Wesentliche Neuerungen im (Landes-) Verwaltungrecht mit Beginn des Jahres 2014


Freitag, 03. Januar 2014
Autor: Mag. Ernst Michael Lang

Wesentliche Neuerungen im (Landes-) Verwaltungrecht mit Beginn des Jahres 2014

 

Mit der Verwaltungsgerichtsbarkeits-Novelle 2012 wurden mit 01.01.2014 zahlreiche Sonderbehörden (zB. UVS) aufgelöst und in jedem Bundesland ein eigenes Landesverwaltungsgericht eingerichtet. Für den Bund selbst wurden das Bundesverwaltungsgericht und das Bundesfinanzgericht geschaffen (Art 129, 130 Verwaltungsgerichtsbarkeits-Novelle 2012).

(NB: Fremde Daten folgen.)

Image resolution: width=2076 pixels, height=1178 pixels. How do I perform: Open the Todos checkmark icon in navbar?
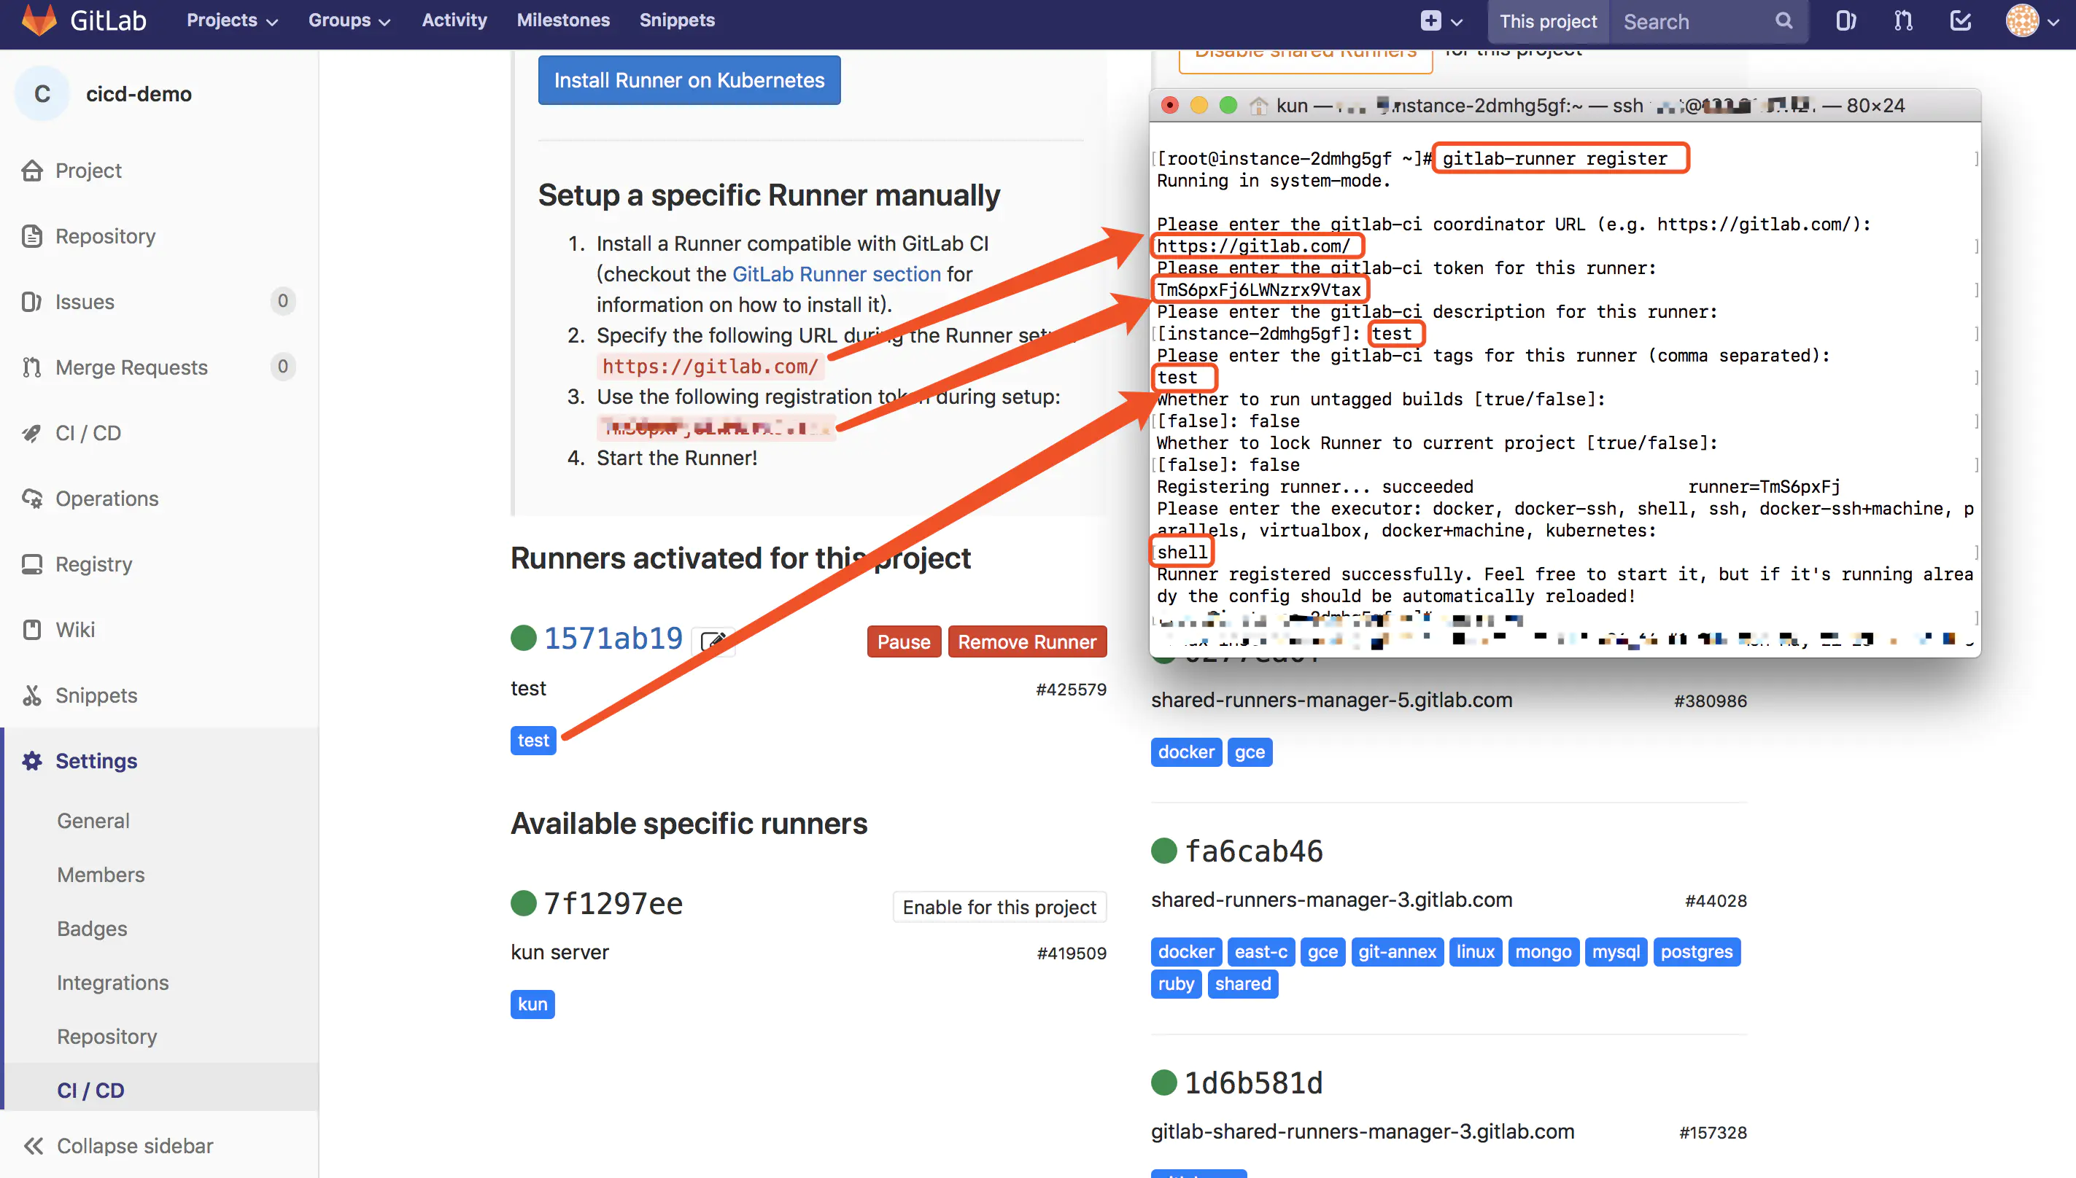[1960, 21]
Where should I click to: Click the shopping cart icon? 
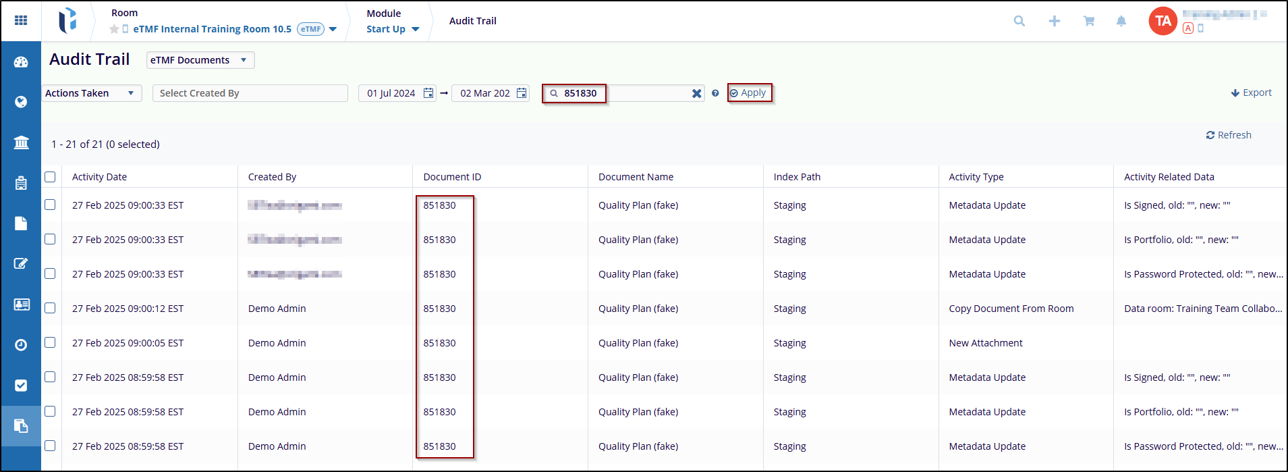1088,21
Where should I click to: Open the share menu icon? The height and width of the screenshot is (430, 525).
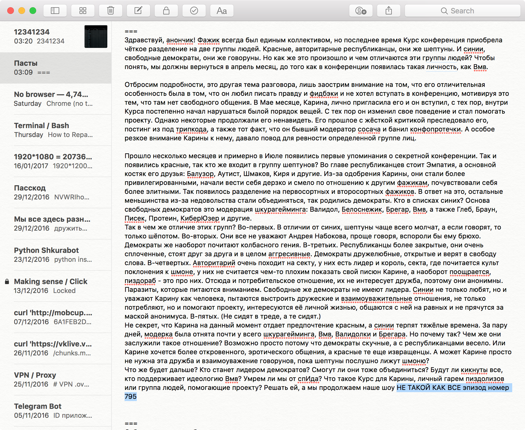pyautogui.click(x=389, y=11)
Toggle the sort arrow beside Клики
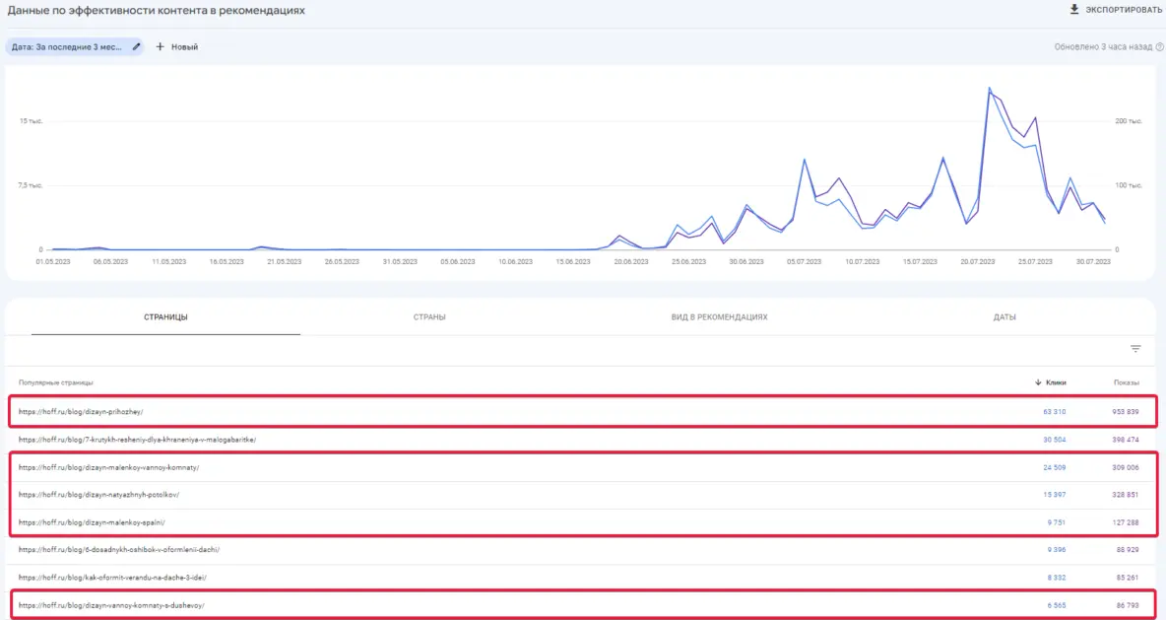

Das Landesverwaltungsgericht ist zuständig für Beschwerden gegen Entscheidungen (idR Bescheide) von Verwaltungsbehörden, für Beschwerden gegen die Anwendung unmittelbarer Befehls- und Zwangsgewalt (Festnahme, Sicherstellungen etc.) und auch für Beschwerden wegen Verletzung der Entscheidungspflicht der Verwaltungsbehörden (Säumnisbeschwerden). Die Frist zur Erhebung der Beschwerde beträgt 4 und gegen die Anwendung von unmittelbarer Befehls- und Zwangsgewalt 6 Wochen (§ 7 Abs. 4 Verwaltungsgerichtsverfahrensgesetz (VwGVG)).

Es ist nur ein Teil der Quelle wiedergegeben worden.